Granted that those undergoing a mystical encounter tend to feel that it is more vivid and more real than the normal waking state, but this doesn't then mean by extension that what they are experiencing is exempt from delusions of grandeur. Rather, such experiences are not always the same and vary according to a person's own peculiar personality. It is for this reason that there are hundreds, nay thousands, of different religions each favoring their own theological interpretations. While there may be some commonalities in near-death experiences, to take just one widely reported phenomenon, there are also important differences that cannot be ignored. Huxley's idealized notion of a perennial philosophy is just that: idealized. And the variances in mystical excursions should give us pause in prematurely accepting that they represent a higher, more transparent truth. To be sure, I think exploring the source of our own consciousness whether by self-inquiry or meditation is an altogether good practice. But we should be warier, not less, in adjudicating what we experience within, especially given how easy it is for us to be tricked by sights, sounds, and smells in our present, non-mystically mediated, world.

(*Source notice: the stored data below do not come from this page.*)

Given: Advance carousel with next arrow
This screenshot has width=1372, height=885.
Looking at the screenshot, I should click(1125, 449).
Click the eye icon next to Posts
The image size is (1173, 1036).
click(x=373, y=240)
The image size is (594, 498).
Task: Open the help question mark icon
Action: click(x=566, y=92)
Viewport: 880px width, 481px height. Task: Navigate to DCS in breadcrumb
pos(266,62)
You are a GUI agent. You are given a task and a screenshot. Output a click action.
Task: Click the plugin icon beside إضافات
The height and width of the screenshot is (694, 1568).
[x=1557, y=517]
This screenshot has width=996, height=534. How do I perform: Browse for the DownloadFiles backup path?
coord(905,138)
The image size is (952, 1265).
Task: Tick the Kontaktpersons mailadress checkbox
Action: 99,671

A telescope or a microscope is a technological extension that allows us access to greater or smaller fields of inquiry. But these tools in themselves are dependent on how we use them and they are never perfect, limited as they are with their powers of magnification. Likewise, third eye methodologies, where one turns attention in on itself via meditation, deep prayer, contemplation, and so forth, are also not pure and untainted. We are bounded by our interior inspections, just as we are with our outer sojourns. Reality doesn't come to us unfiltered, despite our doubts to the contrary.

Therefore, I think it would be wise to let promissory materialism runs its full course become succumbing to promissory metaphysics. Yes, it may well be that when we completely exhaust a physical recounting of all the ins and outs of the brain (either by reverse engineering or by 3-D computer generated simulations) that consciousness remains a mystery and that all our empirical studies are insufficient to explain how and why it exists. But if and when that happens, we will be in a much better position to advance non-physicalist theories since we will have no other recourse. Of course, this cautionary tale can also be summarized by an oft used cliché' in just three words. Haste makes waste.

Giving up on materialist explanations now, before we have run out the clock and seen what it can explain, doesn't indicate its weaknesses as much as it demonstrates our own unnecessary impatience. Finally, even if our materialist science ends up failing in the end, it will produce so many wonderful and unexpected byproducts along the way that humankind will benefit in untold and unseen ways. Then if we fail in our empirical endeavors, promissory materialism will have built a scaffolding upon which we can rightly transcend.